Another question in the debt-ceiling discussion, on the roller coaster from spending to cuts: What will be the impact on the American economy? The NY Times' Binyamin Appelbaum and Catherine Rampell tell the tale.

 

"The emerging outlines of a deal to cut spending by at least $2.4 trillion over 10 years, with a multibillion-dollar down payment later this year, would complete an about-face in the federal government’s role from outsize spending in the immediate aftermath of the recession to outsize cuts in the future."

 

"Last week brought the disconcerting news that the economy grew no faster than the population during the first six months of the year, in part because of spending cuts by state and local governments. Now the federal government is cutting, too."

 

“Unemployment will be higher than it would have been otherwise,” Mohamed El-Erian, chief executive of the bond investment firm Pimco, said Sunday on ABC. “Growth will be lower than it would be otherwise. And inequality will be worse than it would be otherwise.”

 

Meanwhile, on a happier note, teachers from China are coming to the U.S. to teach Mandarin -- and everybody seems to be happy. From Ricardo Lopez in the LA Times.

 

"In a few weeks, 176 Chinese teachers will head to kindergarten through 12th-grade classrooms across the country, from rural Kentucky towns to the tidy suburbs of Salt Lake City. Only two will remain in California, assigned to schools in Redding and Ojai."

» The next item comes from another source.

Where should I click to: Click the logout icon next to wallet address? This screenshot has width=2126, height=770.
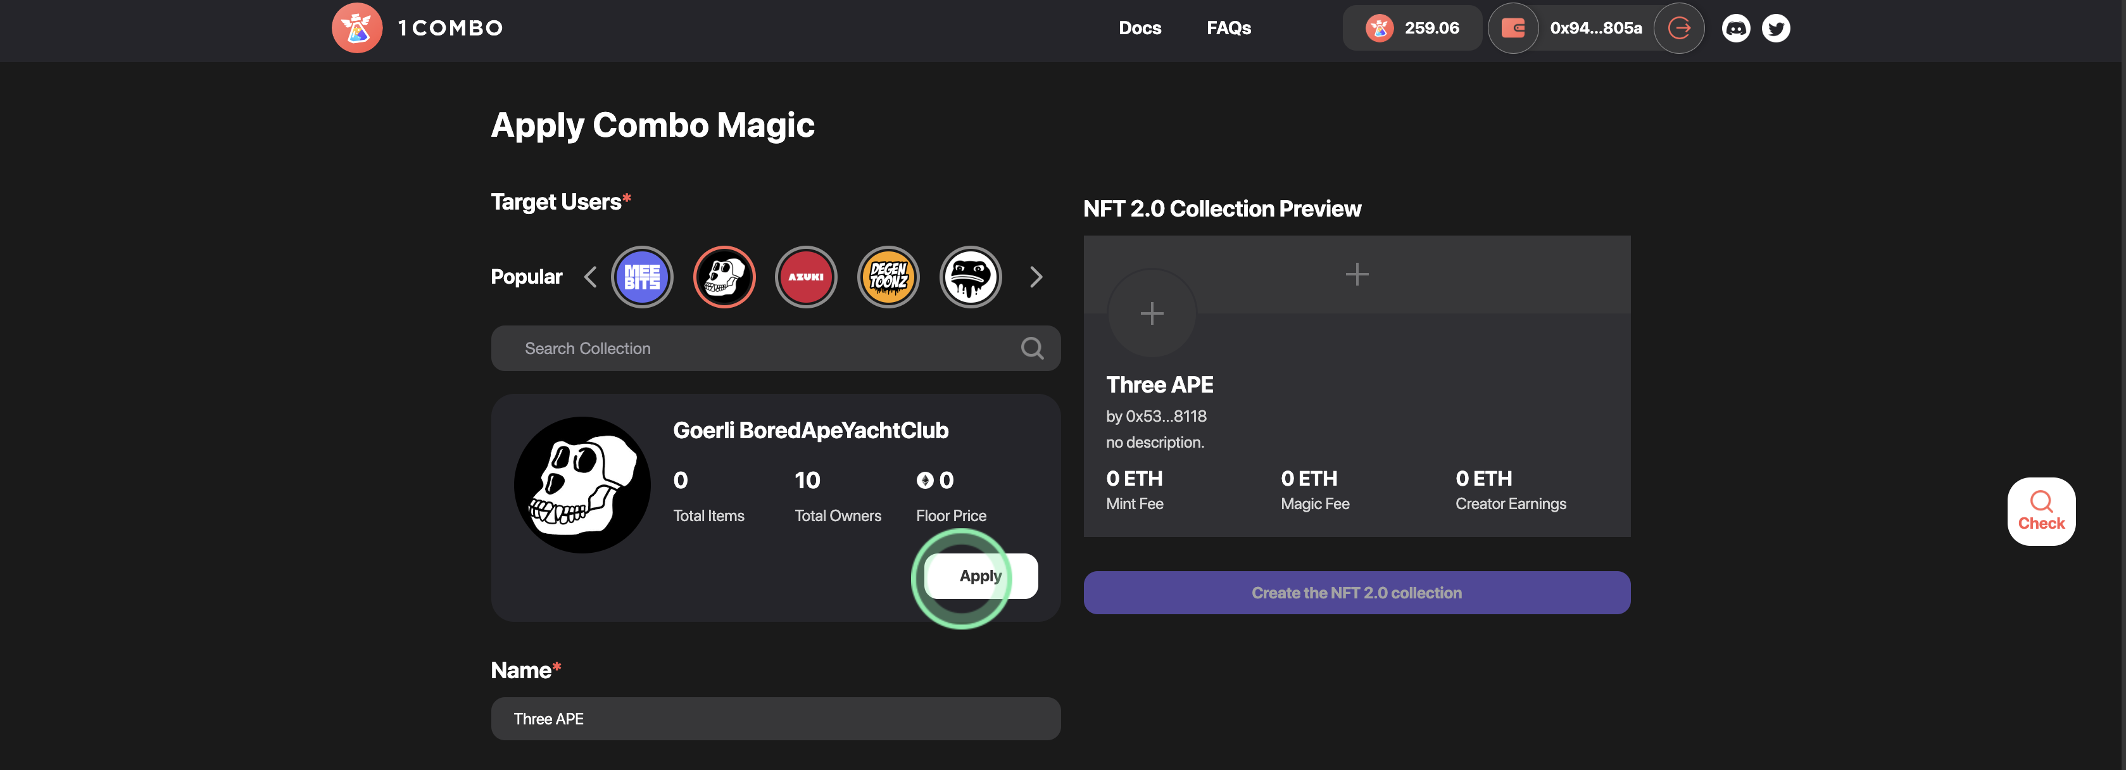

"Most had never before left China. They had come armed with hopes of succeeding in the classroom, with fears that American students would be difficult to manage and with impressions of U.S. culture based on a diet heavy in Hollywood films."

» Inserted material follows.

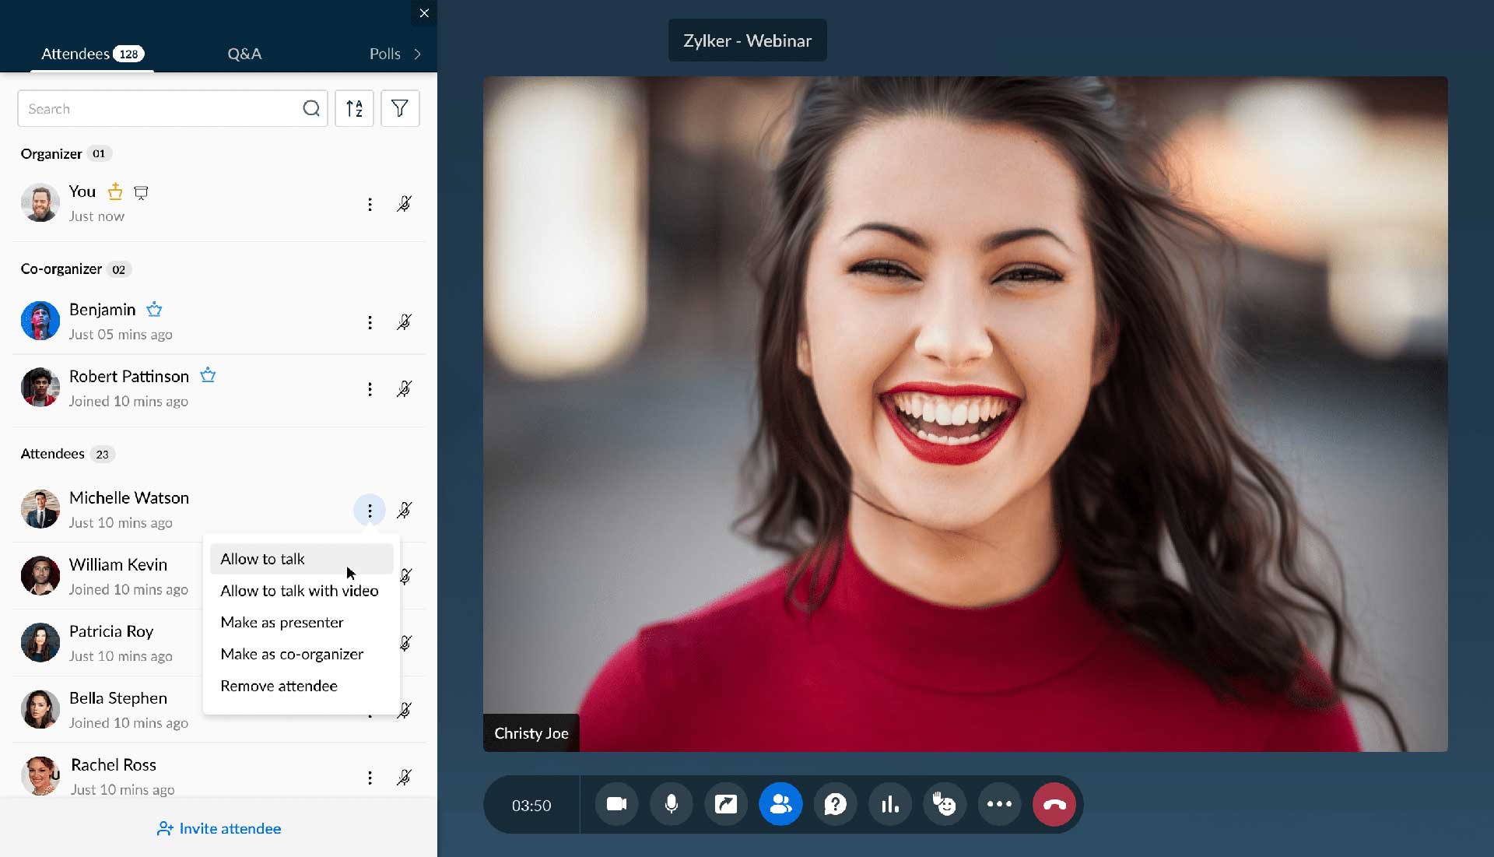Sort the attendee list A to Z
Viewport: 1494px width, 857px height.
coord(354,108)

"The guest teacher program, started in 2007 and partly funded by the federal language initiative, Startalk, is an effort by the College Board and the Chinese government's Chinese Language Council International, also known as Hanban. The agencies want to expand Chinese instruction in the United States. UCLA's Confucius Institute is in its second year of hosting the program."

 

And from our "Love and Marriage" file comes the tangled tale of a man who was set up by two floozies for a DUI bust, but it was all part of a larger plot involving the guy's divorce. And some corrupt cops also may have played a role, too.  Phew... 

 

"Deep down, Dave Dutcher -- unassuming aeronautics engineer, father of three, recently split from his wife -- suspected that his Match.com sweetheart was too good to be true. And when a wildly flirtatious second date ended in a DUI, Dutcher wondered whether his ex-wife was somehow connected to the woman who had fed him shots and invited him hot-tubbing with an equally coquettish friend."

 

"Then, two years later, a major police corruption scandal centered on a Concord private investigator exploded, and a prosecutor confirmed Dutcher's suspicions: He had been set up."

 

"Now, on Monday, in a Contra Costa County courtroom, Dutcher will get his first chance at redemption: A judge will consider whether the stain from that night -- one of the five cases known as Contra Costa County's "dirty DUIs" -- unfairly tinged his divorce settlement. And prosecutors have also taken the extraordinary position that they will not stand in the way if Dutcher wants to withdraw his no contest plea -- two years later -- and ask a judge to wipe the crime from his record."